From the line with "Построение СХД и" to the line with "Бизнес - ужин Bastion & Space (125, 616)", substitute "Бизнес-инкубатор" for "Бизнес-акселератор" and reproduce only those records, otherwise unchanged.

— Begin Working data —

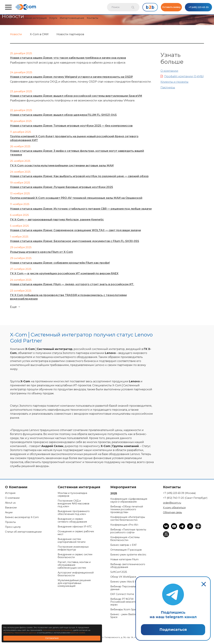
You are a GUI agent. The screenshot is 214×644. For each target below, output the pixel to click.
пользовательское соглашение (57, 630)
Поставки (11, 18)
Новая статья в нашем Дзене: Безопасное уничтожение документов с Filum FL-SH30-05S (74, 241)
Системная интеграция (33, 18)
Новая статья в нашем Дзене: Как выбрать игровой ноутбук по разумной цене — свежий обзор (79, 176)
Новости (16, 34)
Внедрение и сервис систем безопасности (75, 556)
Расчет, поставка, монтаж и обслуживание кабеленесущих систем (74, 565)
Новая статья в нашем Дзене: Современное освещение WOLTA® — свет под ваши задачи (75, 230)
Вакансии (11, 508)
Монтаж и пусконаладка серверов (72, 494)
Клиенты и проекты (174, 82)
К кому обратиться (174, 508)
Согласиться (52, 638)
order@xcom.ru (172, 503)
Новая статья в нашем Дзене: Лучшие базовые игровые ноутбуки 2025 (61, 187)
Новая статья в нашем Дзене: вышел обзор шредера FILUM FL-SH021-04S (63, 115)
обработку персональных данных (20, 632)
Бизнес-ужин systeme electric (128, 554)
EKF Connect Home (122, 594)
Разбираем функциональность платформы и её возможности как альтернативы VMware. (72, 100)
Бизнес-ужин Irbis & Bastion (127, 582)
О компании (169, 71)
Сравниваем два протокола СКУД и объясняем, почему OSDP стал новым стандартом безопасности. (81, 82)
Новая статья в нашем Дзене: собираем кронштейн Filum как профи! (60, 263)
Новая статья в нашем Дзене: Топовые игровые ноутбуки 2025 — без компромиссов (71, 126)
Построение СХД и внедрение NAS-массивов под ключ (73, 504)
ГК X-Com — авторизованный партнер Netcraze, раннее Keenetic (57, 220)
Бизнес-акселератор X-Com (22, 517)
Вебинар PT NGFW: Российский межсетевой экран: (125, 602)
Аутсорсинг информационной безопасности (76, 574)
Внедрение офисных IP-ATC (75, 526)
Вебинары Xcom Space (124, 610)
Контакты (92, 18)
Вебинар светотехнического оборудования (128, 566)
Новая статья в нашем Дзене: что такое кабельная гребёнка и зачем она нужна (68, 58)
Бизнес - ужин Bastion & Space (125, 616)
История (10, 493)
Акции (9, 512)
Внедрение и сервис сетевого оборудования (72, 520)
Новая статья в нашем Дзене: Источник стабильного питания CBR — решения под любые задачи (81, 209)
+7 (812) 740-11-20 (185, 498)
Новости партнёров (70, 34)
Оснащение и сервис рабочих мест (76, 533)
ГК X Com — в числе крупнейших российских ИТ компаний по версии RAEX (64, 274)
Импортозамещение (72, 18)
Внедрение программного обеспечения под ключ (74, 513)
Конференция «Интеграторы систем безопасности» (128, 518)
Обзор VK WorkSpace (123, 577)
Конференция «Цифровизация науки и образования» (129, 500)
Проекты (10, 522)
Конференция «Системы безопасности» (125, 539)
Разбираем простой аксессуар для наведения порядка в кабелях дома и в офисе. (68, 62)
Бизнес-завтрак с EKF (124, 545)
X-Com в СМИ (39, 34)
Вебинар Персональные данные (125, 588)
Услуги (53, 18)
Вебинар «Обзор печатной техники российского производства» (127, 510)
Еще (13, 307)
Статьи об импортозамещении (23, 532)
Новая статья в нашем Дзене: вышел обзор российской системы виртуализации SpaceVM (76, 96)
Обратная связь (172, 512)
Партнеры (168, 88)
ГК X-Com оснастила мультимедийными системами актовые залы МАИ (62, 166)
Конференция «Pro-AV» (124, 525)
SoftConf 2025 (119, 572)
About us (10, 503)
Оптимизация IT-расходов (126, 550)
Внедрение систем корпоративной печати (71, 540)
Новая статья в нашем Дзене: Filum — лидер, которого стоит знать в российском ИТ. (72, 284)
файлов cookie (78, 632)
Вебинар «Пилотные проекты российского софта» (128, 531)
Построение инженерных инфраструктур (73, 548)
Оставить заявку (171, 7)
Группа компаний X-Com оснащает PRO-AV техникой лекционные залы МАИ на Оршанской (76, 198)
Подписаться (173, 630)
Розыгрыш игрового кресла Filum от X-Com (41, 252)
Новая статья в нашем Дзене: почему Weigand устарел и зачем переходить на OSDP (71, 77)
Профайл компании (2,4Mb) (182, 76)
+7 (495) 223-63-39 (198, 7)
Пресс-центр (13, 527)
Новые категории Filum (124, 560)
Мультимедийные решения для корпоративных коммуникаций (74, 583)
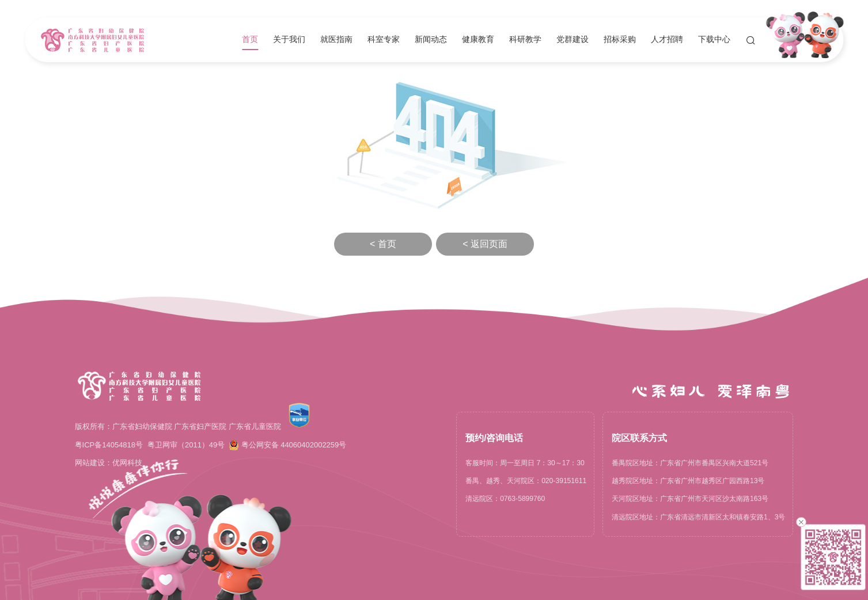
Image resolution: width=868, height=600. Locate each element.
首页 (250, 40)
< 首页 (383, 244)
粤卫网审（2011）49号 (186, 445)
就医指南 (336, 40)
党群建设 (573, 40)
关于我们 (289, 40)
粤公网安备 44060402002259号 (287, 445)
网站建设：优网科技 (108, 462)
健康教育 (478, 40)
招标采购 (620, 40)
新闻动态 (431, 40)
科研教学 (525, 40)
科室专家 (384, 40)
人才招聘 (667, 40)
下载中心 (714, 40)
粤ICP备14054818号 (109, 445)
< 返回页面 (485, 244)
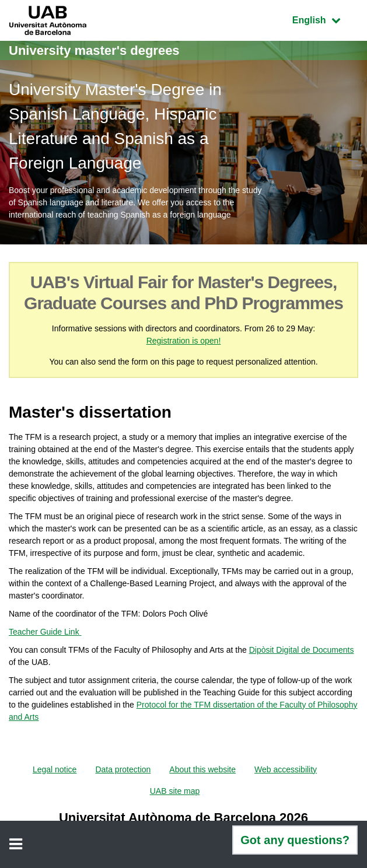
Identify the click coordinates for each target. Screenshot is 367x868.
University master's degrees (94, 50)
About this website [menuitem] (202, 769)
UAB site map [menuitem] (175, 791)
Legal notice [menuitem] (55, 769)
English (325, 19)
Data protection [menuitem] (123, 769)
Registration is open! (184, 341)
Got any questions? (295, 840)
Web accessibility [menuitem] (285, 769)
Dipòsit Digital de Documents (302, 650)
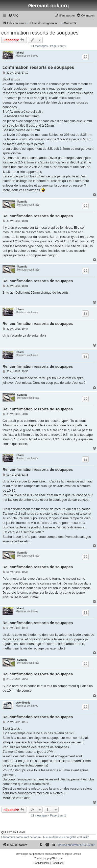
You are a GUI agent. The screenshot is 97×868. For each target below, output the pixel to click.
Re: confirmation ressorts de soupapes (38, 216)
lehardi (20, 53)
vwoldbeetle (23, 703)
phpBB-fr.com (55, 859)
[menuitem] (13, 16)
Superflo (22, 202)
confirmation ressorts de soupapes (40, 33)
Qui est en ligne (13, 832)
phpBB (37, 854)
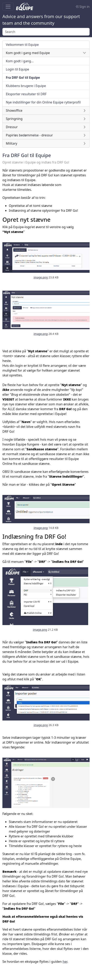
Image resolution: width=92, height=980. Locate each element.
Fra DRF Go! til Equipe (26, 155)
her (65, 961)
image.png (41, 277)
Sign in (82, 6)
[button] (46, 53)
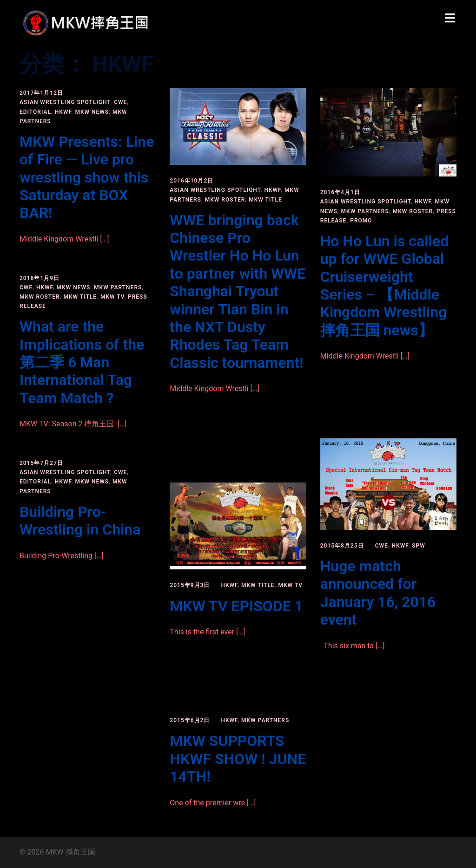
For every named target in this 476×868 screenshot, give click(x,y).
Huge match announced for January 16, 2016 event (378, 593)
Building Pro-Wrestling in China (80, 521)
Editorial (35, 112)
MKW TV (112, 297)
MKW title (265, 200)
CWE (120, 102)
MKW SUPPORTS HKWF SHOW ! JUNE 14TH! (238, 758)
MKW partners (365, 211)
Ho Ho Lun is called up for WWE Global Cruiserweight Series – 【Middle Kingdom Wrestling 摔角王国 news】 (384, 286)
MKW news (92, 112)
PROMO (361, 221)
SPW (418, 546)
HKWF (63, 112)
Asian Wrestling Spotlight (65, 102)
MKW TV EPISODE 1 (236, 606)
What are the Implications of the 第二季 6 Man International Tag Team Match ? (82, 362)
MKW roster (225, 200)
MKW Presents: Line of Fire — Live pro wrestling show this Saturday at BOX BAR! (86, 177)
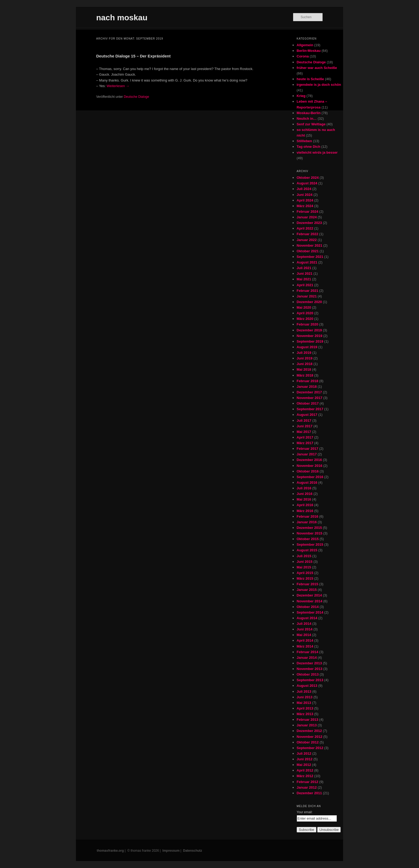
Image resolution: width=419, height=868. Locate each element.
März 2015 (305, 579)
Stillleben (304, 141)
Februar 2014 (308, 652)
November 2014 (310, 601)
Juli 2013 (304, 691)
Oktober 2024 (308, 178)
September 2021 (310, 257)
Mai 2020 (304, 307)
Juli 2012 (304, 753)
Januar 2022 (307, 240)
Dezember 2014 (309, 595)
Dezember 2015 (309, 528)
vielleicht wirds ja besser (317, 152)
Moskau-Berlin (309, 113)
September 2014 (310, 612)
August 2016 (307, 483)
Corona (303, 56)
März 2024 (305, 206)
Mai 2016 (304, 499)
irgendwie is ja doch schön (319, 85)
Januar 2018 (307, 386)
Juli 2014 (304, 624)
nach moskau (122, 18)
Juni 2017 (304, 426)
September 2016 (310, 477)
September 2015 (310, 545)
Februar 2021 (308, 290)
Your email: (304, 812)
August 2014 (307, 618)
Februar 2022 (308, 234)
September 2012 (310, 748)
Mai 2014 (304, 635)
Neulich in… (307, 119)
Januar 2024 (307, 217)
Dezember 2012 (309, 731)
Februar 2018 (308, 381)
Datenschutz (192, 850)
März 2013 (305, 714)
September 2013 (310, 680)
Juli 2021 (304, 268)
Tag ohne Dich (309, 147)
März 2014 (305, 646)
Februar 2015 (308, 584)
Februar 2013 (308, 719)
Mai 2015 (304, 567)
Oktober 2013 (308, 674)
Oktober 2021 (308, 251)
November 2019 (310, 336)
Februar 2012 (308, 782)
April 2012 (305, 770)
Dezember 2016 (309, 460)
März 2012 (305, 776)
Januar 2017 (307, 454)
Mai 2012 (304, 765)
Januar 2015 (307, 590)
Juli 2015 (304, 556)
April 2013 (305, 708)
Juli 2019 (304, 352)
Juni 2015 (304, 562)
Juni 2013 (304, 697)
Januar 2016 (307, 522)
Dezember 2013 (309, 663)
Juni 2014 (304, 629)
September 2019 (310, 341)
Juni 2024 (304, 195)
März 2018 (305, 375)
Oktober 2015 (308, 539)
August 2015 (307, 550)
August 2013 (307, 686)
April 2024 (305, 200)
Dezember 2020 (309, 302)
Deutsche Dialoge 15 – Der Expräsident (133, 56)
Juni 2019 (304, 358)
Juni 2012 (304, 759)
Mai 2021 (304, 279)
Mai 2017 (304, 432)
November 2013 (310, 669)
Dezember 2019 (309, 330)
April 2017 (305, 437)
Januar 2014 (307, 657)
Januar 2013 (307, 725)
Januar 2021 (307, 296)
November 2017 (310, 398)
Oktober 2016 (308, 471)
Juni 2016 (304, 494)
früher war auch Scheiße (317, 68)
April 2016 (305, 505)
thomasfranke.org (110, 850)
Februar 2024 (308, 212)
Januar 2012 (307, 787)
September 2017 (310, 409)
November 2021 (310, 245)
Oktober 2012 (308, 742)
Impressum (171, 850)
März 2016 (305, 511)
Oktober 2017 (308, 403)
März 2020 (305, 319)
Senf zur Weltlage (311, 124)
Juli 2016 (304, 488)
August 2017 (307, 414)
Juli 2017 (304, 421)
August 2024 (307, 183)
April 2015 (305, 573)
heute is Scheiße (310, 79)
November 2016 (310, 466)
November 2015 (310, 533)
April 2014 (305, 641)
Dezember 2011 (309, 793)
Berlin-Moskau (309, 51)
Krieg (301, 96)
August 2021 (307, 262)
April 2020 (305, 313)
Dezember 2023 (309, 223)
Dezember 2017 (309, 392)
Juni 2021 (304, 274)
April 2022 (305, 228)
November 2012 (310, 737)
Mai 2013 (304, 703)
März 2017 (305, 443)
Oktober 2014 (308, 607)
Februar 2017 (308, 448)
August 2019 (307, 347)
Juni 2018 (304, 364)
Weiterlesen (118, 86)
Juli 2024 (304, 189)
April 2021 (305, 285)
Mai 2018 (304, 369)
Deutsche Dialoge (136, 97)
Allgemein (305, 45)
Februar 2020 (308, 324)
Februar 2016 (308, 517)
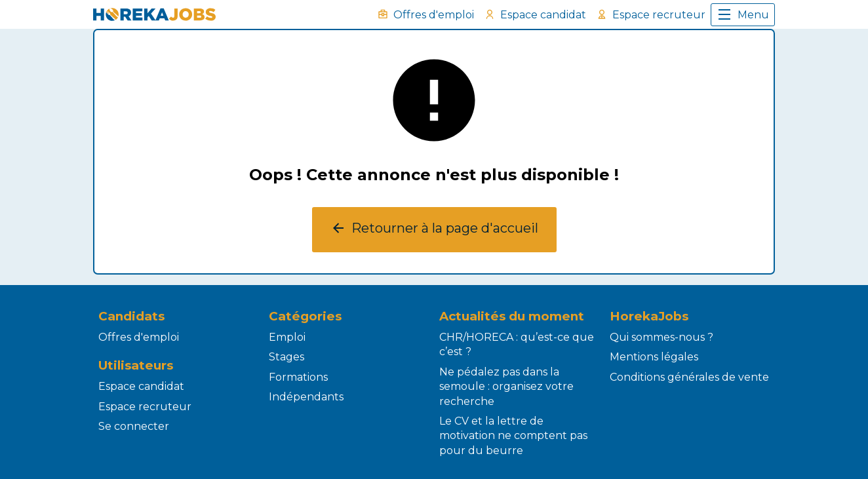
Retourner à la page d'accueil (434, 229)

— End Working data —

**Output of the exercise:**
Построение СХД и внедрение NAS-массивов под ключ (73, 504)
ГК X-Com — авторизованный партнер Netcraze, раннее Keenetic (57, 220)
Бизнес-инкубатор X-Com (22, 517)
Вебинар PT NGFW: Российский межсетевой экран: (125, 602)
Аутсорсинг информационной безопасности (76, 574)
Внедрение офисных IP-ATC (75, 526)
Вебинары Xcom Space (124, 610)
Контакты (92, 18)
Вебинар светотехнического оборудования (128, 566)
Новая статья в нашем Дзене: что такое кабельная гребёнка и зачем она нужна (68, 58)
Бизнес - ужин Bastion & Space (125, 616)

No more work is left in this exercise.